Diario d'artista: Massimo Ghini
«I film sono della gente, non dei critici»Ho un sogno segreto, recitare la battuta cult: il mio nome è Bond
Come rappresentante dell'Istituto sono doppiamente felice: per essere stato presente alla premiazione di Connery, per me un autentico mito, e per vedere nascere la Festa Internazionale del Cinema di Roma. Era ora che s'ideasse un grande evento cinematografico realizzato pensando alla gente che ama il cinema e che vuole parteciparvi senza troppi fronzoli. Ma con l'intenzione di divertirsi, di sognare e di arricchirsi di storie nuove. Da troppo tempo, il cinema era vissuto in Italia con esagerata sacralità. Senza pensare che noi attori non siamo chirurghi di Huston, non operiamo a cuore aperto o con i cervelli in mano. Noi siamo gente di cinema e il cinema è una grande rappresentazione della vita, così come è. Non c'è nulla su cui doversi scervellare più di tanto. Occorre invece partecipare con gli spettatori ad una bella Festa, che sia per tutti e che svesta il cinema di quegli esasperanti intellettualismi e di certe asettiche critiche cinematografiche. Se avessi voluto fare l'intellettuale avrei praticato un altro mestiere. Avrei proseguito la mia carriera di avvocato, che in realtà non ho mai esercitato. Oggi sono felice che esistano festival squisitamente artistici, come è la Mostra del Cinema di Venezia. Ma sono ancora più felice nel vedere la nascita di questa bella Festa romana.
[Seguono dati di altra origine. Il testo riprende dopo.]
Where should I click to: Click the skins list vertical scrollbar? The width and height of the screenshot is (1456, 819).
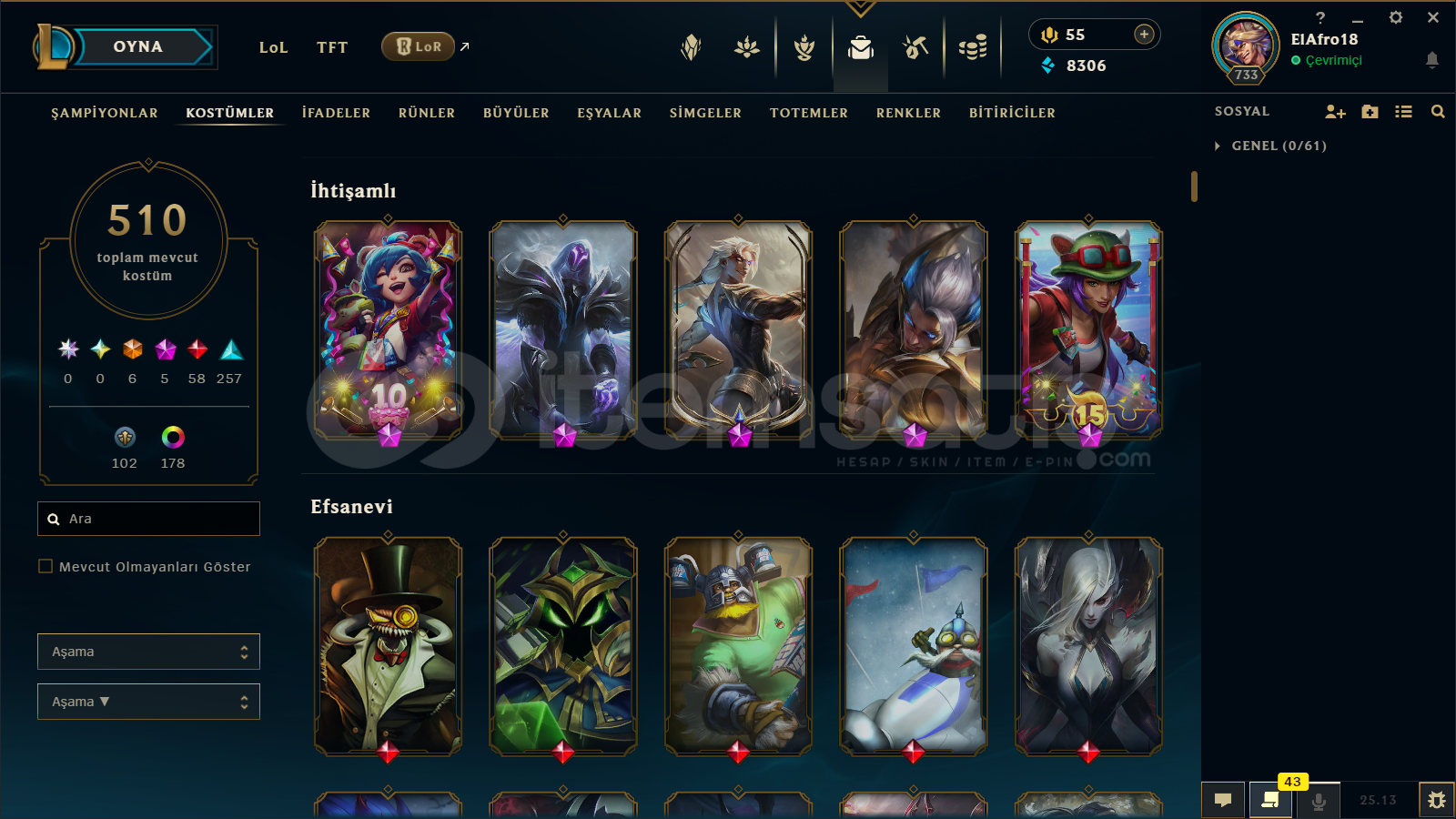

E riguardo a Sean Connery, che ha presentato ieri per la prima volta in Italia il suo unico film da regista, «The Bowler and the Bunnet», vorrei ricordare un aneddoto curioso. Era il 1991 ed ero stato invitato a Saint Vincent per le Grolle d'oro. Con me c'erano tanti celebri attori e registi e, a un certo punto della serata, i conduttori ci sottoposero ad una sorta di quiz. Chiesero ad ognuno di noi quale fosse la battuta che da sempre sognavamo di recitare. Tutti si spremevano le meningi partorendo frasi da capogiro davvero ermetiche. Quando arrivò il mio turno evocai semplicemente la battuta che da sempre sognavo di dire: «Il mio nome è Bond, James Bond». Ricordo che calò il gelo e nessuno riuscì più a proferire parola, solo perché forse all'epoca i film dell'agente 007 erano considerati troppo commerciali e poco autoriali. Ecco, adesso Sean Connery viene consacrato dalla Festa di Roma per quello che è: un grande attore, un attento regista, un acuto interprete della realtà contemporanea. Quella vera che appartiene a tutti, non quella immaginata da pochi.